Yıllar önce Haşmet Babaoğlu köşesinde Ray Charles filmiyle ilgili yazmıştı. “Ray Charles Türk olsa Ray Charles olamazdı.” demişti. Hatırladığım kadarıyla “Filmde küçük yaşta gözleri işlevini kaybetmeye başladığı zamanda bir gün mutfakta kendine sandviç hazırlıyor Ray Charles. Annesi de mutfakta oturuyor. Küçük Ray elini kesiyor. Annesi irkiliyor, gözleri yaşarıyor ama kalkmıyor yerinden. Ray elini de kendi sarıyor, sandviçini de kendi hazırlıyor. Kendi kendine yetmeyi öğreniyor, sonunda da Ray Charles oluyor zaten. Türkiyede olsaydı ise annesi hemen koşar “Oğlum sen dur napıyorsun, otur ben sana hazırlarım.” deyip bıçağı elinden alır, bir ömür de ihtiyacı olan her şeyi karşılar, kendine bağımlı birini oluştururdu.” gibi bir çıkarıma varmıştı ki kesinlikle katıldığım…

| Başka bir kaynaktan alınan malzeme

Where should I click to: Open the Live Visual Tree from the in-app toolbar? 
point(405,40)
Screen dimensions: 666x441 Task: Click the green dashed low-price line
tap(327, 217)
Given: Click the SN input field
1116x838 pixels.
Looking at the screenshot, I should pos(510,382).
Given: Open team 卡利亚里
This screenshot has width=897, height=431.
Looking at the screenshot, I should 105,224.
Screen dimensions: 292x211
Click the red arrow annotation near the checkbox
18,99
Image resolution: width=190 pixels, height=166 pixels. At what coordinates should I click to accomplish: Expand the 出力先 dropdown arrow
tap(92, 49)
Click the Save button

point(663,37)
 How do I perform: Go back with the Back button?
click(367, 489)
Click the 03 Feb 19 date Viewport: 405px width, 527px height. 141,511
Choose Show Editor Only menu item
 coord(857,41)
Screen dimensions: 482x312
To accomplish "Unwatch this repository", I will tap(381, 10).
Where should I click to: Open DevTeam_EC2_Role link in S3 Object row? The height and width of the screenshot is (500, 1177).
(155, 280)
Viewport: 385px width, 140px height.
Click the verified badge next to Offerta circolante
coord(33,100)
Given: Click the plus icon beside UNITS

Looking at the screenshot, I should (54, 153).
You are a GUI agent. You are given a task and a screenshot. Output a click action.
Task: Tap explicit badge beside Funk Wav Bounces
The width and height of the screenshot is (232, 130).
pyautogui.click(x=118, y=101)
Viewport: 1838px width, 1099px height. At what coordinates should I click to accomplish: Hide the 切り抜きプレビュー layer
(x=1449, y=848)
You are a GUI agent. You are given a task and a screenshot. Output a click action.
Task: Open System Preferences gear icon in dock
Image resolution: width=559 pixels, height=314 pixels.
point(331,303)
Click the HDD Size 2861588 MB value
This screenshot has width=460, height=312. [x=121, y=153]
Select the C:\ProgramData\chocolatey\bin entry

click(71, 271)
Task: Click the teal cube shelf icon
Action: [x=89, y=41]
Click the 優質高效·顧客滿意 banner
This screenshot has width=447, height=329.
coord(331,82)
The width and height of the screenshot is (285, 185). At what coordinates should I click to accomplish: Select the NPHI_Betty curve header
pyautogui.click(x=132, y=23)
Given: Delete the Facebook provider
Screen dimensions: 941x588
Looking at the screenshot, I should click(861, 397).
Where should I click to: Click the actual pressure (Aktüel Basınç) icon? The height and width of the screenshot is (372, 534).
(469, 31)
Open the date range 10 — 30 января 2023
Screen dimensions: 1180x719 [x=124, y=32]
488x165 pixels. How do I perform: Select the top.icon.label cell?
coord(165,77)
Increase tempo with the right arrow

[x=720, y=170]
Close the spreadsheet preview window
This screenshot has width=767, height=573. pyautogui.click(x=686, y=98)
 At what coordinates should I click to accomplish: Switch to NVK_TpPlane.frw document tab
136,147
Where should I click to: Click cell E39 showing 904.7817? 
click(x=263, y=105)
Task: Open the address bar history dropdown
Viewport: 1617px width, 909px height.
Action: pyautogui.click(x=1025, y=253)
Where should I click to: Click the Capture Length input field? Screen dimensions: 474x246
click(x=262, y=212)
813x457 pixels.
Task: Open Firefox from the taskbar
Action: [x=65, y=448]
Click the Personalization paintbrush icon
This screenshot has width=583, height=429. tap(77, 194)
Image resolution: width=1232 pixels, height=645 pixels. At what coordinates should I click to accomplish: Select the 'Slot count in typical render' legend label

Bu hikayedeki gibi çocuğumuza iyilik yaptığımızı sandığımız ama uzun vadede zararına olan o kadar çok şey var ki… İşte bunların tam olarak ne olduğunu bilemiyor olmak beni çok korkutuyor. Geçtim şahane şeyler yapmayı, uzun vadede kızıma zarar verecek bir davranışta bulunmayayım, çocuğundan başka bir şeyi olmayıp da sıkı sıkı yapışıp boğan, her lafı, her işi çocuğu olan, “istediğim gibi ol” annelerinden olmayayım bana yeter.
Bizden öncede bizim gibiler vardı, diğerleri gibiler de…Bizden sonrada bizim gibiler olacak diğerlerinden de…
Sanırım, en önemlisi anne-baba eş-dost her kimlerse … o kalabalığın söylediklerine kulak vererek ama içimizdeki sesi dinleyerek yola devam etmek.